Following the interview with Lucy, I was invited to attend the SUNE event, Getting Ready for Better Services: Learning Day. This whole day event in Edinburgh organised by SUNE, provided an opportunity for Edinburgh-based third sector organisations to participate in a knowledge exchange regarding cross-sector partnership working and service user involvement in service design and delivery. As a guest presenter / facilitator, I offered an overview of the genesis of the Whole Person Recovery model within the RSA’s work, which began in 2007 with the publication of the report Drugs - facing facts, The report of the RSA Commission on Illegal Drugs, Communities and Public Policy. I drew attention to the different contexts in which the WPR model has been developed, first in west Sussex during (2008-2010), as an independent project run with partners form across the public, third and voluntary sectors including GPs, criminal justice system and drug rehabilitation professionals, substance users and individuals in recovery from substance misuse. A further report: Whole Person Recovery: A user-centred systems approach to problem drug use was published offering an account of this work, to the current context of the WPR project. Presently (2012-2014), the WPR project is operating ‘within the system’ i.e. as part of a consortium working within the Payment by Results (PbR) mechanism. The WPR project is one of eight national pilot projects delivering social welfare programmes under the PbR model. In the PbR context there are rigorous governance and reporting frameworks that service delivery partnerships must comply with. These relate to the clinical elements of programme delivery where service users draw on the expertise of specialist nurses, doctors and psychiatrists as they move towards abstinence on their journeys of recovery, and to programme completion rates for service users under the care and supervision of service providers.

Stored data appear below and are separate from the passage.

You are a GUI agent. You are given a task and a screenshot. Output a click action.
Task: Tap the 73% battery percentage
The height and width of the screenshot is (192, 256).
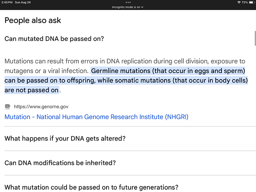pyautogui.click(x=245, y=2)
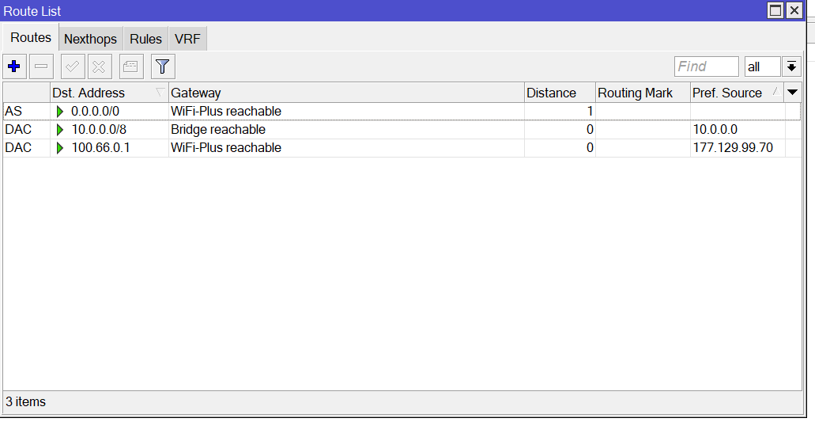Screen dimensions: 815x422
Task: Maximize the Route List window
Action: pyautogui.click(x=775, y=10)
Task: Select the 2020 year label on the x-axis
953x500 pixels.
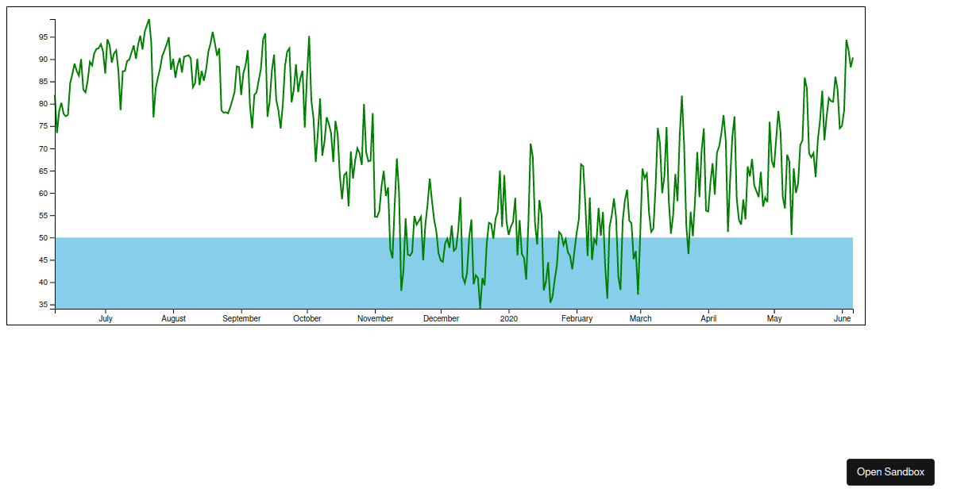Action: pos(508,319)
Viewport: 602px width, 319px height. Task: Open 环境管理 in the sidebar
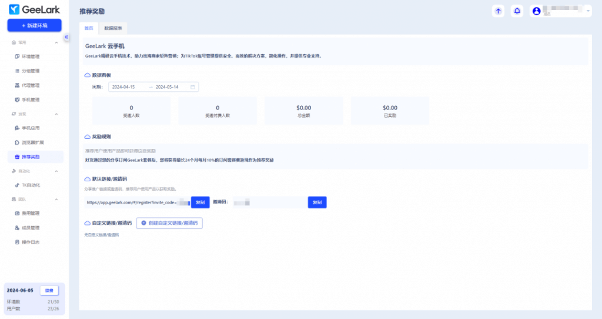(31, 57)
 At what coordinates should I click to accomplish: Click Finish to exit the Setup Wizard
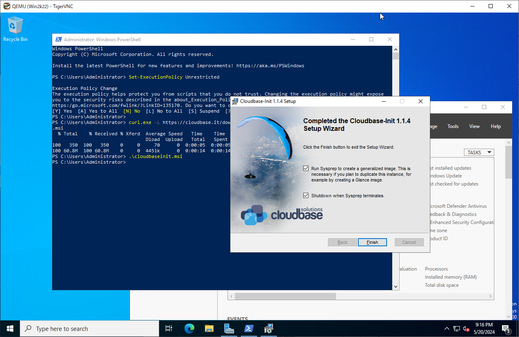pos(372,242)
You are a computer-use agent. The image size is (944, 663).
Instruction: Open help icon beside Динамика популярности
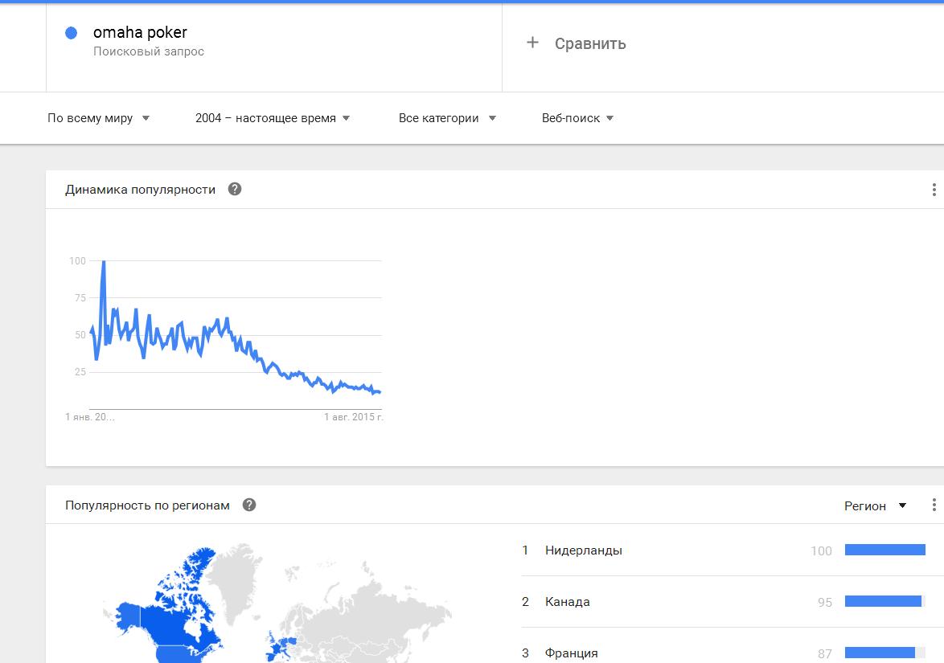235,189
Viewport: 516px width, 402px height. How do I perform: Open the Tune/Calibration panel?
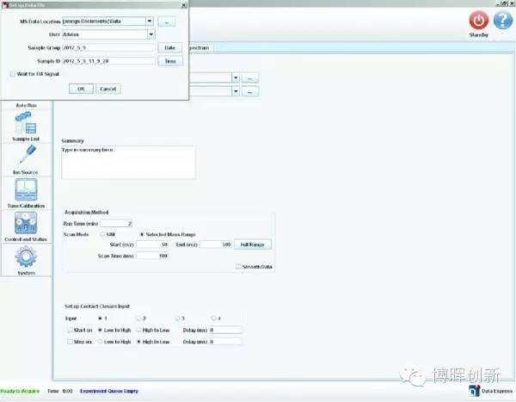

I made an effort to foreground the realities of the challenging dynamics and realpolitik expediencies that one has to exercise in partnership working, especially in the dual-contexts of working with relatively unstable user groups and rigorously prescribed reporting obligations. I also made a particular effort to open up our experience of working to engage service users in the co-design and co-production of the RSA elements of the WPR programme. These are challenging and iterative approaches to service provision and are not necessarily straightforward in their development or implementation. This kind of fluidity and the contingent nature of the work can sometimes be at odds with conventional organisational processes and cultures. The business of partnership working and service user involvement is sometimes gritty not pretty; it requires a particular resilience and steadfastness on the part of professional partners.
The event was deemed a success by the SUNE members and I had the opportunity to visit Edinburgh’s first Recovery café – The Serenity Café www.serenitycafe.co.uk, which is an initiative of community development charity COMAS www.comas.org.uk. I was given a tour of the space and a summary account of the genesis of the project from John Arthur, who chaired the SUNE event and is also the Recovery Coaching Development Manager at COMAS. It was interesting to see the way that the cafe was used as an ‘ordinary’ community resource by a range of people from the general public. It was inspiring to see the way that former service users make use of the cafe as community members seeking a social space and a creative and learning space for a range of activities that take place over the course of each week. The grassroots take-up of the recovery model as a real, achievable and desirable path back into the wider community is clearly alive and kicking. There is much that commissioners and others involved in policy level decision making could learn from these projects, particularly the ways in which service users are determining the speed and trajectories of their personal development and reintegration into society as proactive citizens with hard-won experience and inspiring stories to share.